Adams: Situations like
this present a major challenge. Obviously, the volume of work is
very high and there is usually limited information available
during the initial stages of restoration, making it difficult to understand the
full scope of the job at hand, and to set priorities.
Casazza:
Engineers are trying to do their
job. They have to get out there, they have to supervise and they
have to coordinate.
Almost every company, every
organization has a written plan of how they’re going to handle
all kinds of emergencies. Engineers prepare those in advance;
they try to anticipate what’s going to happen and how it should
be handled.
The first thing they have to do
is assess the situation.
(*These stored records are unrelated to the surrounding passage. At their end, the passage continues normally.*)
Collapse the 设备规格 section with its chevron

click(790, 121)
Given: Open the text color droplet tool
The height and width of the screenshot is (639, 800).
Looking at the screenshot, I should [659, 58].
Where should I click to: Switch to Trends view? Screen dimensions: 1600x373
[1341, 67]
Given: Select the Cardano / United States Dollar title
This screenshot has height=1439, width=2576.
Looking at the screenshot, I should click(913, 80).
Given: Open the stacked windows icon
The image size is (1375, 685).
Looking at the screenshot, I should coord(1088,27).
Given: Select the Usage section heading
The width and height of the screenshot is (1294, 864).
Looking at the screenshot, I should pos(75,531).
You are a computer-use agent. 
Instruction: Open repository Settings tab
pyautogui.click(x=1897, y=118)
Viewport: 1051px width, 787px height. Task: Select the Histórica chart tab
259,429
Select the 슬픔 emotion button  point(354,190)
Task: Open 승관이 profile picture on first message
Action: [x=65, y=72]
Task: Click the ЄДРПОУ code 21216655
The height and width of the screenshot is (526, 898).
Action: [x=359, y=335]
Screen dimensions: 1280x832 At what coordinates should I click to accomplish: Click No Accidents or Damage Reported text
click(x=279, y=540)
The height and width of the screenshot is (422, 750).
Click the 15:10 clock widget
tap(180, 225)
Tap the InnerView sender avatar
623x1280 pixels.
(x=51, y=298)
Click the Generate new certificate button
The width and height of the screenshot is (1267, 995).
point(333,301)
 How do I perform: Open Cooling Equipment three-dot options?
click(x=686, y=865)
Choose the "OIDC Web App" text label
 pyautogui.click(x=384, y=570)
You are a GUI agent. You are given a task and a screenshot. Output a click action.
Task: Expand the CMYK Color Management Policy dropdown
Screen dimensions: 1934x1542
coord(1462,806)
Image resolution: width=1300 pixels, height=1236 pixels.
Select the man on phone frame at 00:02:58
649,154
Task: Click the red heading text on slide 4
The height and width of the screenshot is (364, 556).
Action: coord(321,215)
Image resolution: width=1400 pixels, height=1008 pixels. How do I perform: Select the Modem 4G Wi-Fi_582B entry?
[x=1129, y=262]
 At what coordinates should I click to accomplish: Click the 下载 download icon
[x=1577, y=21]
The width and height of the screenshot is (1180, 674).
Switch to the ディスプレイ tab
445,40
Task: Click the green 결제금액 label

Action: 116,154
What’s the situation with the power
plants and the substations? You have to take a look at your
transmission lines. Part of the question of deciding how to
proceed is can I get crews in? Where are the roads open so
I can get people in? Do I have to fly these people in by
helicopter to do this work? Do I have to get them in by boat? Do
I need help from other companies?
In many cases, people who are in
the engineering department, the planning department, maybe even in the
communications department, if they have a practical background,
[they] will
be given assignments in the field. They’ll be asked to go out
and take a look at how deep the water is; to determine if we can
reenergize some transformers, if we can get an energized
transmission line in? What spare parts will be needed? That’s the kind of thing they're doing and
reporting back. Almost everybody who has some technical
expertise will be given some kind of an assignment in this kind
of situation.
The problem down there with the
hurricane is the difficulty with transportation. If you have a
tornado, the roads are usually open, or at least there’s a way
to get around the fallen things. With this kind of thing,
getting people in there is going to be very, very difficult. But
you have to get people in to take a look at it with their own
eyes, so they can come back and say, “here’s what I think can be
done.” In many cases, there just aren’t enough people to do
this. You have to use everybody you have available in the
office. And get outside help.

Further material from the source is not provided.